2/11/2026 at 11:47:09 PM
This looks like a nice rundown of how to do this with Python's zstd module.But, I'm skeptical of using compressors directly for ML/AI/etc. (yes, compression and intelligence are very closely related, but practical compressors and practical classifiers have different goals and different practical constraints).
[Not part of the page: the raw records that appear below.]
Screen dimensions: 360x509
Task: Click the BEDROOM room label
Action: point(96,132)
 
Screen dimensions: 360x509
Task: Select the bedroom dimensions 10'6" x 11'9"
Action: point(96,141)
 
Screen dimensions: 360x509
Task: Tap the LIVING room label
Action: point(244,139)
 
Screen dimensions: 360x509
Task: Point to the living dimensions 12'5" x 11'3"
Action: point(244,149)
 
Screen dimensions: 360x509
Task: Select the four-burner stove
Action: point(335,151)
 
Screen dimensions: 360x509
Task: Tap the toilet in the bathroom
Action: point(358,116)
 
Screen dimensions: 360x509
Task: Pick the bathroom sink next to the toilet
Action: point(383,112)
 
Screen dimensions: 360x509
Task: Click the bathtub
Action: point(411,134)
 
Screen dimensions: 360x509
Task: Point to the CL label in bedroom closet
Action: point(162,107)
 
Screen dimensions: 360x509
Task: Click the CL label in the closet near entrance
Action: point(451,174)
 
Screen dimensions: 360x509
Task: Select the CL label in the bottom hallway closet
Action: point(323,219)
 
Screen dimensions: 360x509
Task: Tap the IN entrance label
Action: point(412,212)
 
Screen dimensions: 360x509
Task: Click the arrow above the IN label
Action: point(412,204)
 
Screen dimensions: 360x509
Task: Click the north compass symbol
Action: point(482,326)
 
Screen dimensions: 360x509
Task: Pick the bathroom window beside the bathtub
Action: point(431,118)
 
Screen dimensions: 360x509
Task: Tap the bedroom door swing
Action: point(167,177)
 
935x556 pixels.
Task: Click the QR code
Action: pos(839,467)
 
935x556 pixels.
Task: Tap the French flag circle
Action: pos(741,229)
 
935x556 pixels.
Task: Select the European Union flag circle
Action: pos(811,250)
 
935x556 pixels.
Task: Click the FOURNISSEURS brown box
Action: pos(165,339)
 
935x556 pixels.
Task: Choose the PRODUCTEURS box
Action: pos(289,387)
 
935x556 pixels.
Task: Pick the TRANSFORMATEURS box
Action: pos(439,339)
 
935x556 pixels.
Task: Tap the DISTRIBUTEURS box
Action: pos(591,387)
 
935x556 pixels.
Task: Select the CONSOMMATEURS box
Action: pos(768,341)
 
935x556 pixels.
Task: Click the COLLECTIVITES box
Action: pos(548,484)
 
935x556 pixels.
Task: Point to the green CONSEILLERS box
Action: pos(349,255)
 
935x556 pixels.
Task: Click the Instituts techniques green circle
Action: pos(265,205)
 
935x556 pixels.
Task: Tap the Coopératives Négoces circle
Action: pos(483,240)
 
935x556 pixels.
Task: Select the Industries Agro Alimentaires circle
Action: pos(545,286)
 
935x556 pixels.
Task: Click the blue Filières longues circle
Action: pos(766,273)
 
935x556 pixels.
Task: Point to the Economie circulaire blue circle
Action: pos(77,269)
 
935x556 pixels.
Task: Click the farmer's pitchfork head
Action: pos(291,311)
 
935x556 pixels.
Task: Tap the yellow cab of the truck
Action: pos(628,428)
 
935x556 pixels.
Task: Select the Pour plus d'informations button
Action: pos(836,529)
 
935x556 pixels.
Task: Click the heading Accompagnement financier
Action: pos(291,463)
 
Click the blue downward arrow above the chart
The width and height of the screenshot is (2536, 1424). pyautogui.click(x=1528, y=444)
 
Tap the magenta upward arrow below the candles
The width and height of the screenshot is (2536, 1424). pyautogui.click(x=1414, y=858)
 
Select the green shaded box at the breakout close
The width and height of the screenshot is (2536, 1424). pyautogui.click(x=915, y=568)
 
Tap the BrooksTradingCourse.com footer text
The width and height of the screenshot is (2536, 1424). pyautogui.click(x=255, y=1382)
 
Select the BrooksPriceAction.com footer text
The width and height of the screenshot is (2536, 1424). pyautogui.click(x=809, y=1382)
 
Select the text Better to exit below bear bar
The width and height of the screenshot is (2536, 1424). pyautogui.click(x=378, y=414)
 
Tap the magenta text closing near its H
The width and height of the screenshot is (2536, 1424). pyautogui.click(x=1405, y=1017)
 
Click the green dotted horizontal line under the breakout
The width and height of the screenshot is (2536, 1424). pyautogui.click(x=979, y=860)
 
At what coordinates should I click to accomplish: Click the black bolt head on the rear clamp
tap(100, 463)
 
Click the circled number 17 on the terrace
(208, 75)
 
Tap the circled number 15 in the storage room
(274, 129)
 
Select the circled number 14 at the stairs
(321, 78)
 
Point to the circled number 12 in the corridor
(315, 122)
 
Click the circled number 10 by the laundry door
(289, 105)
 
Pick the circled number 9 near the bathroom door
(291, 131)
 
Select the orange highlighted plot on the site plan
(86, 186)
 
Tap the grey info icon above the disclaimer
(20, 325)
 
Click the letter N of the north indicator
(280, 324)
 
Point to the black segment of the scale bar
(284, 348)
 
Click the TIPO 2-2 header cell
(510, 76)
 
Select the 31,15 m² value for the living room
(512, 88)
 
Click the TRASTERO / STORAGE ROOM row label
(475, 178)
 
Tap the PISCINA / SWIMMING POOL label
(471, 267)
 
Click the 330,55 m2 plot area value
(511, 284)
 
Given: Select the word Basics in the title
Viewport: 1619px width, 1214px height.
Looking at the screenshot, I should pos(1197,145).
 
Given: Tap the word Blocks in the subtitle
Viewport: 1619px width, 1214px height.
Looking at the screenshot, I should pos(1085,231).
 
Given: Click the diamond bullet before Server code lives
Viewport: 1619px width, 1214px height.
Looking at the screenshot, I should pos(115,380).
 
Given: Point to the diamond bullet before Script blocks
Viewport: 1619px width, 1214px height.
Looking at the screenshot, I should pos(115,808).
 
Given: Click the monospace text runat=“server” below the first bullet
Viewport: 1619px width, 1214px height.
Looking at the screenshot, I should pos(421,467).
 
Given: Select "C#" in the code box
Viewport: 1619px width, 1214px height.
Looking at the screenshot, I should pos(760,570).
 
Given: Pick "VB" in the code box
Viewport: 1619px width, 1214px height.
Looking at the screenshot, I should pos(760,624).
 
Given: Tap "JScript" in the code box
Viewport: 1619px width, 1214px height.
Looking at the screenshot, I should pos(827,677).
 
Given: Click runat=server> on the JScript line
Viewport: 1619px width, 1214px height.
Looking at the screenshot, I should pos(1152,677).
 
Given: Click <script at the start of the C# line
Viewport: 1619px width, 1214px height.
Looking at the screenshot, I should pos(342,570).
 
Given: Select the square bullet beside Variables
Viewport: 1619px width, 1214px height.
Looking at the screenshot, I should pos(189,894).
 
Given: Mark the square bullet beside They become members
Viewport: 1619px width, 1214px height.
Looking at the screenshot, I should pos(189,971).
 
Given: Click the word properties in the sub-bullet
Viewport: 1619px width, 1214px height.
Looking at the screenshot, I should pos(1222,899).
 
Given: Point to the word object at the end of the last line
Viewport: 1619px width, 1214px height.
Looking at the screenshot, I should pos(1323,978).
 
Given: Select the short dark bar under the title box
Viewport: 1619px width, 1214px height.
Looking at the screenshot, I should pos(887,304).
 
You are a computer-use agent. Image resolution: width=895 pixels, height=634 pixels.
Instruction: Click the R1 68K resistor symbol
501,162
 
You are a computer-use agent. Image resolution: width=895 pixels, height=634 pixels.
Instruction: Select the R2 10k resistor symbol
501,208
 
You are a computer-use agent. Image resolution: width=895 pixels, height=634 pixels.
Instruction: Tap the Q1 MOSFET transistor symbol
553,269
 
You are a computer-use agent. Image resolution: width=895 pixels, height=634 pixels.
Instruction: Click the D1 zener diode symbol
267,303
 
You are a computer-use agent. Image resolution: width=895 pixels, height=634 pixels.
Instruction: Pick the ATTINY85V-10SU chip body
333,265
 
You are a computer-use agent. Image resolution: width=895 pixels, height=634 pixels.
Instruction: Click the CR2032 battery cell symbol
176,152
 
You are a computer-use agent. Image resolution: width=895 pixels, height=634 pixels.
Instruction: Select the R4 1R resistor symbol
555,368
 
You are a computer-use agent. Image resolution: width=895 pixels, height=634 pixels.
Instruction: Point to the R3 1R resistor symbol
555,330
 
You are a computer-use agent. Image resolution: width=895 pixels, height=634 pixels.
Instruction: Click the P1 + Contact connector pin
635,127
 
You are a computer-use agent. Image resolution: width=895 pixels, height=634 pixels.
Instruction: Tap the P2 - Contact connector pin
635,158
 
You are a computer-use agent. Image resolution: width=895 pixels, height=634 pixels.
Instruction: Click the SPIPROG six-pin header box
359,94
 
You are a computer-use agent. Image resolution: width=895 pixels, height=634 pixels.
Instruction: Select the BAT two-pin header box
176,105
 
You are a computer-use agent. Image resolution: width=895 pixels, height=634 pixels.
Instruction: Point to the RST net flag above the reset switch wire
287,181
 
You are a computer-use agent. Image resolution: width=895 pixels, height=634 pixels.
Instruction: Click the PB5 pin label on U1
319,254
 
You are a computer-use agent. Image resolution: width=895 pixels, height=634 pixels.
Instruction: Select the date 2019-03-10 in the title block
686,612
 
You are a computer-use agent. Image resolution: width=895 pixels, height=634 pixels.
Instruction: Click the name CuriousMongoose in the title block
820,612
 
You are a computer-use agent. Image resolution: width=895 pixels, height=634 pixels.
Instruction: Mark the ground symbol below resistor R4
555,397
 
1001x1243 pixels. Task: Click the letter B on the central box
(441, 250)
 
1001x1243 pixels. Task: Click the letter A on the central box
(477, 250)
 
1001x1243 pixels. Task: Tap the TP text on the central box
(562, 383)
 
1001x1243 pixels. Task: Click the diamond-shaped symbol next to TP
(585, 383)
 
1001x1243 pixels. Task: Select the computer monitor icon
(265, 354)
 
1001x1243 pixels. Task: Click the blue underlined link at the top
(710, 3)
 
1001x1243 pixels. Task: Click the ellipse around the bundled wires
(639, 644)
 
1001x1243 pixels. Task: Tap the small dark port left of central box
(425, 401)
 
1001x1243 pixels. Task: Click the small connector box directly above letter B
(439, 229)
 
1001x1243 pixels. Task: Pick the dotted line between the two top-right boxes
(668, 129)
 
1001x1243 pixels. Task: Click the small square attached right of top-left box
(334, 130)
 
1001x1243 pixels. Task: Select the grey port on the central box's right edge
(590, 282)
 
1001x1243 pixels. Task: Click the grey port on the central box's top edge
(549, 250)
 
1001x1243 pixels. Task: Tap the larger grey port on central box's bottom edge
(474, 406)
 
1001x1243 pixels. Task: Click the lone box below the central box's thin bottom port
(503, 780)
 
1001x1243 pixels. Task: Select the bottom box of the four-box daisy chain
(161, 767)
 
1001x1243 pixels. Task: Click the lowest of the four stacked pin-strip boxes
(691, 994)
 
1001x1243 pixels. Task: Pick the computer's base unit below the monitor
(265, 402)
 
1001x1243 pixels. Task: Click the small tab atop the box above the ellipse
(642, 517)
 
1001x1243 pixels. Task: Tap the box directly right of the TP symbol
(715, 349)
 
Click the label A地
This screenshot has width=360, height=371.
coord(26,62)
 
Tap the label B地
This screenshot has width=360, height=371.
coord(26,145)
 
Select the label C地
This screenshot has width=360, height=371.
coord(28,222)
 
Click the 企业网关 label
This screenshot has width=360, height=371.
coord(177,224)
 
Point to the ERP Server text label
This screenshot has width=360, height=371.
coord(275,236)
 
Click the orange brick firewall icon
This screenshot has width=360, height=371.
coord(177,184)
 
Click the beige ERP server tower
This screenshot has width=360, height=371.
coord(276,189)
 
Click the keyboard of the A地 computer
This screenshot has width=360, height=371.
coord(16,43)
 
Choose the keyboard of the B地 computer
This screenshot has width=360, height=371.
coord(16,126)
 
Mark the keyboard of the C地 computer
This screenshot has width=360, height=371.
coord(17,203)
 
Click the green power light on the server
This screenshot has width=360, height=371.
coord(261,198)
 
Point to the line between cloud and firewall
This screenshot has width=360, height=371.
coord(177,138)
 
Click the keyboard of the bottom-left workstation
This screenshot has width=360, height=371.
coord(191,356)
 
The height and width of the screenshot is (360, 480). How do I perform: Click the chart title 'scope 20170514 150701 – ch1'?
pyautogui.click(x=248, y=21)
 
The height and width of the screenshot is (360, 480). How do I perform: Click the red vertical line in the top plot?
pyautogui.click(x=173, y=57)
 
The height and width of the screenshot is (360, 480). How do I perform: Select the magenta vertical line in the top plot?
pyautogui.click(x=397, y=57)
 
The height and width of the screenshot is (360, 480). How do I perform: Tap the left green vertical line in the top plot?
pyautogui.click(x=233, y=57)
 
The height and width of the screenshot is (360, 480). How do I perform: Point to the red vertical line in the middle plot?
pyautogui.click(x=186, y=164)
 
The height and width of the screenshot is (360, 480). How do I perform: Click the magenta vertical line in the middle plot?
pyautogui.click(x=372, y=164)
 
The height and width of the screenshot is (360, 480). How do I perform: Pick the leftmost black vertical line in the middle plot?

Back in 2023, I wrote two blog-posts [0,1] that refused the results in the 2023 paper referenced here (bad implementation and bad data).
by ks2048
2/12/2026 at 2:03:24 AM
Concur. Zstandard is a good compressor, but it's not magical; comparing the compressed size of Zstd(A+B) to the common size of Zstd(A) + Zstd(B) is effectively just a complicated way of measuring how many words and phrases the two documents have in common. Which isn't entirely ineffective at judging whether they're about the same topic, but it's an unnecessarily complex and easily confused way of doing so.by duskwuff
2/12/2026 at 11:50:23 AM
If I'm reading this right, you're saying it's functionally equivalent to measuring the intersection of ngrams? That sounds very testable.by andai
2/12/2026 at 7:32:46 PM
Mostly. There's also confounding effects from factors like the length of the texts - e.g. when compressing Zstd(A+B), it's more expensive to encode a backreference in B to some content in A when the distance to that content is longer, so longer texts will appear less similar to each other than short texts.by duskwuff
2/12/2026 at 7:30:22 AM
I do not know inner details of Zstandard, but I would expect that it to least do suffix/prefix stats or word fragment stats, not just words and phrases.by srean
2/12/2026 at 10:59:01 AM
The thing is that two English texts on completely different topics will compress better than say and English and Spanish text on exactly the same topic. So compression really only looks at the form/shape of text and not meaning.by Jaxan
2/12/2026 at 11:53:06 AM
Yes of course, I don't think anyone will disagree with that. My comment had nothing to do with meaning but was about the mechanics of compression.That said, lexical and syntactic patterns are often enough for classification and clustering in a scenario where the meaning-to-lexicons mapping is fixed.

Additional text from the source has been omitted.